Cooper remembers the same thing.
"If we didn't have any milk, we had oats and water," she said. "If there was no milk, we'd add raisins to sweeten it out."
Slightly more unusual is a green drink involving comfrey and garlic that is a regular part of the diet of some members. According to Tucker, one of the early church leaders received a direction that comfrey can help the human body withstand radiation in case of an attack, and so he incorporated the herb into the entire group's daily life.
"Every good Kingston member has comfrey growing in their back yard," she said.
One of the most significant directions that affect life in the Kingston clan is who should marry whom, which, especially among upper echelons of the group, is often a close family member such as a sister. According to Hales, this has been done for several generations in order to keep certain bloodlines pure, which church leaders feel are descended directly from divine sources.
According to former members Erickson and Tucker, this focus on bloodlines affects daily life in the community. Erickson remembers kids with a more direct genetic connection to the Kingston leaders making fun of kids who had Italian blood in their backgrounds, and the Tuckers suffered persecution of their own due to a false rumor that her biological father was black.
"Boys would want to marry my daughter, but every time they tried to ask the leader about it he would shut them down," said Tucker.

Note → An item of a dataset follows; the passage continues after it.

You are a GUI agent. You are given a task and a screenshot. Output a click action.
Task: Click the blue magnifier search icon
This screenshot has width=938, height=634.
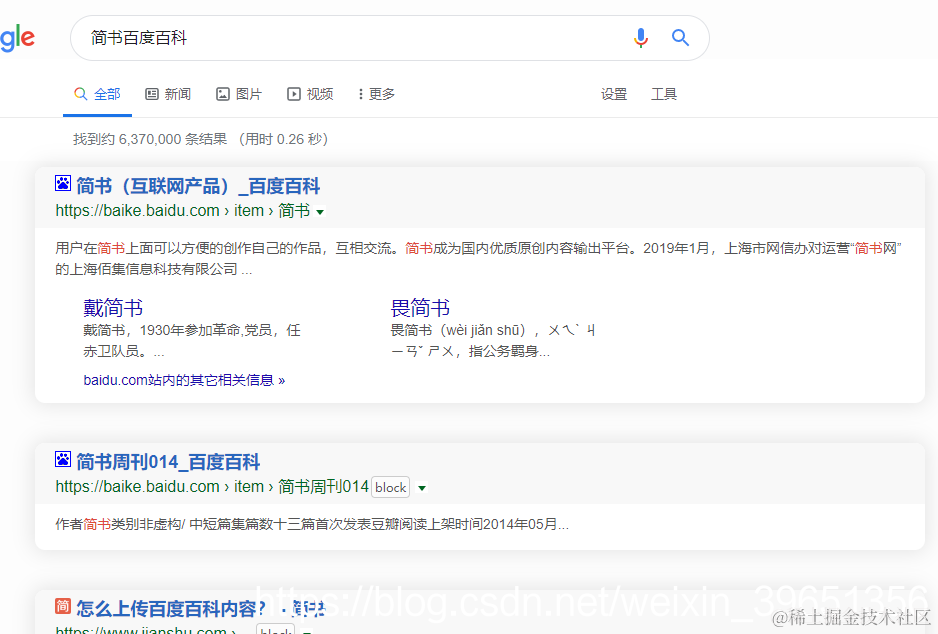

Bringing the entire group together, however, is an intense commitment to privacy. According to former members, this has led the group in recent years to move their children from the public school system and into certain private schools in Salt Lake City. Other Kingstons, living in Hilldale and more outflung areas of the state, homeschool their children.
The need for privacy has also affected the dress of Kingston members. Rather than the pioneer-style dresses of the FLDS or the specifically blue clothing the Kingstons wore in the early days of their religion, group members now wear modern clothing indistinguishable from anyone else on the street.
"The Kingstons don't like anyone to know who they are," said Tucker. "The members go to great lengths to keep people from finding out what their religion is."
Erickson's memories are very similar.
"We were told not to talk about it with anyone on the outside," she said. "If we did, we would be betraying the religion."